Excerpt provided:
It's ten years now since you died. What a long time a decade seemed when we heard Paul Simon's song Ten Years at your funeral! I'm sharing this letter now because I still think of you often.

You died on 9 July 2009, between your sixtieth birthday and your sixtieth birthday party. You weren't an easy friend. I think I was one of the few that you didn't have a major falling-out with at some point or another. But there were lots of people who loved you. There were going to be lots of people at your party, and there was standing room only at your funeral later that month.

Jane Clossick and I stood there together and listened to this song. An old friend of yours told the story. You were his guest at Christmas one year, and being characteristically convivial at the dinner table. When this came on the stereo your focus changed, you dropped out of the conversation, listened intently; you asked for it to be played again, and again; you listened again, and again, concentrating. It's a scene vividly familiar to anyone who knew you. What was it about the song that caught your attention?

I have so much to thank you for. You introduced me to three of the great loves of my life: music, Scotland, and whisky.

I'm sorry that I never got on with the oboe, the instrument you chose for me. But the steel pans were magnificent. What a joy to be part of making that glorious happy music! It's nearly 25 years since we took our band Panache to Spain, and you charmed the mayor of Cadiz into letting us headline at the Carnival. I remember your magnificent vain delight at being given the remote control for the culminating firework display; at sending the signal so that the rockets burst just as we played the last chord in our favourite song.

Problems and tasks:
a) Rewrite the passage of the letter from "I'm sorry that" to "our favourite song.", changing "oboe" to "clarinet".
b) According to the letter, what was the name of the band that went to Spain?
c) Decide whether each statement agrees with the letter, and quote the words that settle it: (i) The friend died after the sixtieth birthday party. (ii) The friend introduced the writer to whisky. (iii) The band headlined at the Carnival in Cadiz.
The material has no connection to the letter.

Stored data:

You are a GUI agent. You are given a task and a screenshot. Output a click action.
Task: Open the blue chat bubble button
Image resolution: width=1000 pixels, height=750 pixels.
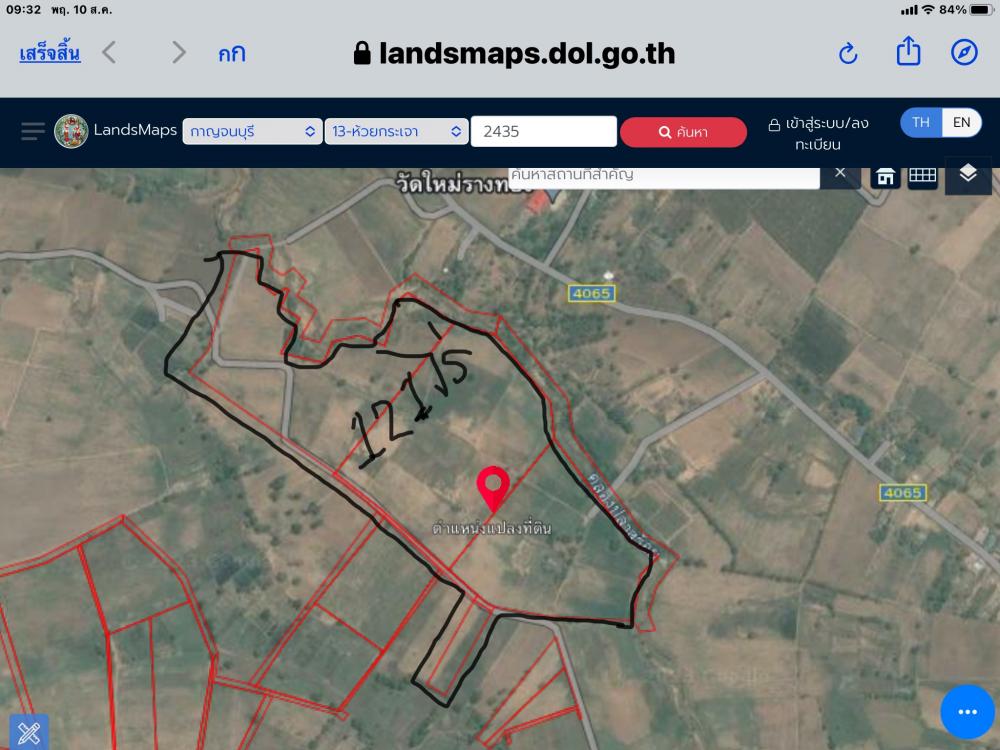(967, 712)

Full answers:
a)
I'm sorry that I never got on with the clarinet, the instrument you chose for me. But the steel pans were magnificent. What a joy to be part of making that glorious happy music! It's nearly 25 years since we took our band Panache to Spain, and you charmed the mayor of Cadiz into letting us headline at the Carnival. I remember your magnificent vain delight at being given the remote control for the culminating firework display; at sending the signal so that the rockets burst just as we played the last chord in our favourite song.

b) Panache

c)
(i) No: "between your sixtieth birthday and your sixtieth birthday party"
(ii) Yes: "You introduced me to three of the great loves of my life: music, Scotland, and whisky."
(iii) Yes: "you charmed the mayor of Cadiz into letting us headline at the Carnival"